José Antonio Fernández y Maite Torres, gerente de Asapme, asumen la empresa. El centro, con 74 plazas, continuará con los mismos servicios y personal
La escuela infantil Soletes seguirá activa con nuevos propietarios. Se alivia así en gran medida la falta de plazas de educación de 0 a 3 años en la ciudad. El traspaso se hará efectivo el próximo 1 de julio después de haber anunciado el cierre de sus puertas de forma inesperada el pasado mes de mayo. Los nuevos gestores serán José Antonio Fernández, trabajador en Construcciones Hnos. Romero, y Maite Torres, gerente de la Asociación Pro Salud Mental del Bajo Aragón (Asapme).

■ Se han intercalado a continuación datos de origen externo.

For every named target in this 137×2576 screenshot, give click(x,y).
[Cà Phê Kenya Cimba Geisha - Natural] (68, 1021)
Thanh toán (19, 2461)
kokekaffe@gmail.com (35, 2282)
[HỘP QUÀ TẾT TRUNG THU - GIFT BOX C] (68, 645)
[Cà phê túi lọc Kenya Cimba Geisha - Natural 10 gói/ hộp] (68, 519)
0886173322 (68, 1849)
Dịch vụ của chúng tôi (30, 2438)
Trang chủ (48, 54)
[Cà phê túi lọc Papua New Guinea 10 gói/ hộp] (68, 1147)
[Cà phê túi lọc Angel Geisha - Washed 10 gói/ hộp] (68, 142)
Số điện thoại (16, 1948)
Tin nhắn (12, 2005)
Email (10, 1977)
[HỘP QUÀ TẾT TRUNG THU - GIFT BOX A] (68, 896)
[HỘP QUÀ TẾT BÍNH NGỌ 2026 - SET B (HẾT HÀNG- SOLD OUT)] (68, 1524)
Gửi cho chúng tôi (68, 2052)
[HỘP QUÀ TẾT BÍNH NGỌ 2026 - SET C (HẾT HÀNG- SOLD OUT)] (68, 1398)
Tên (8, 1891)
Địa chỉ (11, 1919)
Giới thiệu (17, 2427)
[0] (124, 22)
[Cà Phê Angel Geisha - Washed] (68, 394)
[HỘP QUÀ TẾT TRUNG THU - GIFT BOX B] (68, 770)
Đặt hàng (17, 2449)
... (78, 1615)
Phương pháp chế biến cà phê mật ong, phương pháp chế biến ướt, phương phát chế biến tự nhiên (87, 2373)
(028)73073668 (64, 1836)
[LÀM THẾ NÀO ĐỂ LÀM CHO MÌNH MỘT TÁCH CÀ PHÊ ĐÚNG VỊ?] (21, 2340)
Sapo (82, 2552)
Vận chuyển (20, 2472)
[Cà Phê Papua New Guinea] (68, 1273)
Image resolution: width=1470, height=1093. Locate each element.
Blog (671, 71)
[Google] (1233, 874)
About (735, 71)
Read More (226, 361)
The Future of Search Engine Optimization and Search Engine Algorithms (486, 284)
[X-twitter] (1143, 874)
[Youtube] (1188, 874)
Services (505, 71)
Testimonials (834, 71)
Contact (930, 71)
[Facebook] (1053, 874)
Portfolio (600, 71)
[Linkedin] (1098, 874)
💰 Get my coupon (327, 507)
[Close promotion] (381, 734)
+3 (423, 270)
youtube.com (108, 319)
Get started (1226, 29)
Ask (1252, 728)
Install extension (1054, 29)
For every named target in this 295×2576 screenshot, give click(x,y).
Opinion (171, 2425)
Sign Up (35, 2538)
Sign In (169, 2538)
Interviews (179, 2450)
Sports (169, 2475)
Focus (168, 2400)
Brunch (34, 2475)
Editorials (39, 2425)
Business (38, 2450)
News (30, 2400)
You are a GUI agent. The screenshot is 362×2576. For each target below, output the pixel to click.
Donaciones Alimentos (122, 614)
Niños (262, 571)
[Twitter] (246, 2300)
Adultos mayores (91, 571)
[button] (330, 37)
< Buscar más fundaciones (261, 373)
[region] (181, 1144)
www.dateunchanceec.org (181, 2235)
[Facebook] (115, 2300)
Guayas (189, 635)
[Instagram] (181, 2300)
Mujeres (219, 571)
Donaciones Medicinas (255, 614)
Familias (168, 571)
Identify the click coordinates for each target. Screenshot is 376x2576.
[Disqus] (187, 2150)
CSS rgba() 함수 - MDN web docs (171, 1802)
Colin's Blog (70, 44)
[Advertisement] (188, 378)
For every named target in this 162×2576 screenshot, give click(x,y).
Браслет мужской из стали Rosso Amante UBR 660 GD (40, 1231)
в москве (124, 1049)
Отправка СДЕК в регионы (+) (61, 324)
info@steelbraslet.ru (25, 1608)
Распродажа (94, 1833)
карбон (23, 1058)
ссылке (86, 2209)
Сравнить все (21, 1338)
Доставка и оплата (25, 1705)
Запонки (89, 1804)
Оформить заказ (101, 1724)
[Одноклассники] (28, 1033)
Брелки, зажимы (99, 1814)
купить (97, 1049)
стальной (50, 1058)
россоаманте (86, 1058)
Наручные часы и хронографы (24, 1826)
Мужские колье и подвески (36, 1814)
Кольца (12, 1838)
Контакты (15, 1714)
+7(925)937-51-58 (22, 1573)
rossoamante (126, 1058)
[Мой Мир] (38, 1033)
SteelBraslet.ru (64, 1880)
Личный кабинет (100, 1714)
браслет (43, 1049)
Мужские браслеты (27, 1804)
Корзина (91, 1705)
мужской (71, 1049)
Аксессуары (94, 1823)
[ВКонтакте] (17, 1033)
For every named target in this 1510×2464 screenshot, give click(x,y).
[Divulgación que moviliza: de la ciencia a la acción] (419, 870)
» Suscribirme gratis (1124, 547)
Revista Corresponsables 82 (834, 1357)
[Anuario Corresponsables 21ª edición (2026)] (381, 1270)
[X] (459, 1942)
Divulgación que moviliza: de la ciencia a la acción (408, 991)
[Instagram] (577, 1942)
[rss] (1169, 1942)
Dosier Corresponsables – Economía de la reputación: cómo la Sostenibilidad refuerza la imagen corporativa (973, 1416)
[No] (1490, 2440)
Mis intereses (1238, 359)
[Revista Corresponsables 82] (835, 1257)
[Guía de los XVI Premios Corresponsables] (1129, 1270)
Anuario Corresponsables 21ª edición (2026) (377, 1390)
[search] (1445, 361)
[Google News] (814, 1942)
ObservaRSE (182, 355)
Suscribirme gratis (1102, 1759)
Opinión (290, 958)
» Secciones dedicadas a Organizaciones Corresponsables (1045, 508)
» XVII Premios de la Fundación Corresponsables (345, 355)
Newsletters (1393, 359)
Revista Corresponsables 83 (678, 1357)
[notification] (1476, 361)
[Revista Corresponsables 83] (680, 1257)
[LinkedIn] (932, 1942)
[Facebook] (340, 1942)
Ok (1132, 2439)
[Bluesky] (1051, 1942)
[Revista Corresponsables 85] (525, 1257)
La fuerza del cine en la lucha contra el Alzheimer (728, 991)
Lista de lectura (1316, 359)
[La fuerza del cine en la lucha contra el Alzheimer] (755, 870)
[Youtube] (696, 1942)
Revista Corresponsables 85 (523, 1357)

Los horarios, precios, personal y actividades continuarán siendo los mismos. La escuela mantendrá el servicio de guardería para los niños de 0 a 3 años con matrícula en el centro. Además ofrecerá servicios de ludoteca para niños de hasta 12 años y actividades educativas todo el verano, incluido agosto. «Pensamos que lo mejor era seguir tal como estaba. Los padres ya han tenido suficiente con la noticia del posible cierre», indica Torres. La escuela realizó este martes una reunión informativa con las familias y trabajadores para darles mayor tranquilidad.
Las cinco educadoras continuarán manteniendo su actividad y, próximamente, una de ellas será la directora. Tal y como añade Torres, una «tranquilidad para los padres al dejar a sus hijos con el mismo profesor». Los nuevos gerentes realizarán labores en el centro y atención al público durante las tardes ya que continuarán con sus respectivos trabajos. Asapme no tendrá ninguna relación directa con la escuela infantil.
Los socios son padres de tres hijos a los que les afectó la problemática del cierre y por ello decidieron hacerse cargo del centro. «Éramos los primeros afectados. Nuestros dos hijos mayores iban a la escuela en verano y necesitábamos plaza para la pequeña en septiembre», explica Torres.
El centro continuará, como hasta ahora, con un total de 74 alumnos divididos en los 4 grupos. La convocatoria de las nuevas matrículas se realizará del 1 al 12 de julio con horario de 9.30 a 12.00 y de 18.30 a 20.00 durante las tardes. El número de plazas libres se hará público a finales de julio.
La noticia del posible cierre trajo consigo momentos de mucha tensión, agradecimientos a la labor del centro así como indignación por parte de un gran número de familias asistentes al encuentro con los antiguos socios, cuyas discrepancias insalvables fueron el argumento para el cierre. Ninguno de los dos continuará teniendo relación con el centro una vez realizado el traspaso. La incertidumbre se ha mantenido hasta 5 días antes del cierre anunciado, lo que ha causado gran malestar entre padres y profesoras.
En el caso de que Soletes hubiera ejecutado el cierre, la escuela habría sido la segunda guardería privada que cesaba su actividad en los últimos años en la capital aragonesa. Finalizar la actividad suponía dejar a 80 familias sin opciones. Optar a plazas públicas en las dos escuelas infantiles con las que cuenta la ciudad actualmente es una lotería y existe una larga cola de espera. Se trata de el Santo Ángel (gestionada por DGA) y la Selveta (municipal). Aún no se sabe si la oferta de Soletes será suficiente para cubrir la alta demanda de la ciudad y algunos padres están valorando pedir una reunión al ayuntamiento.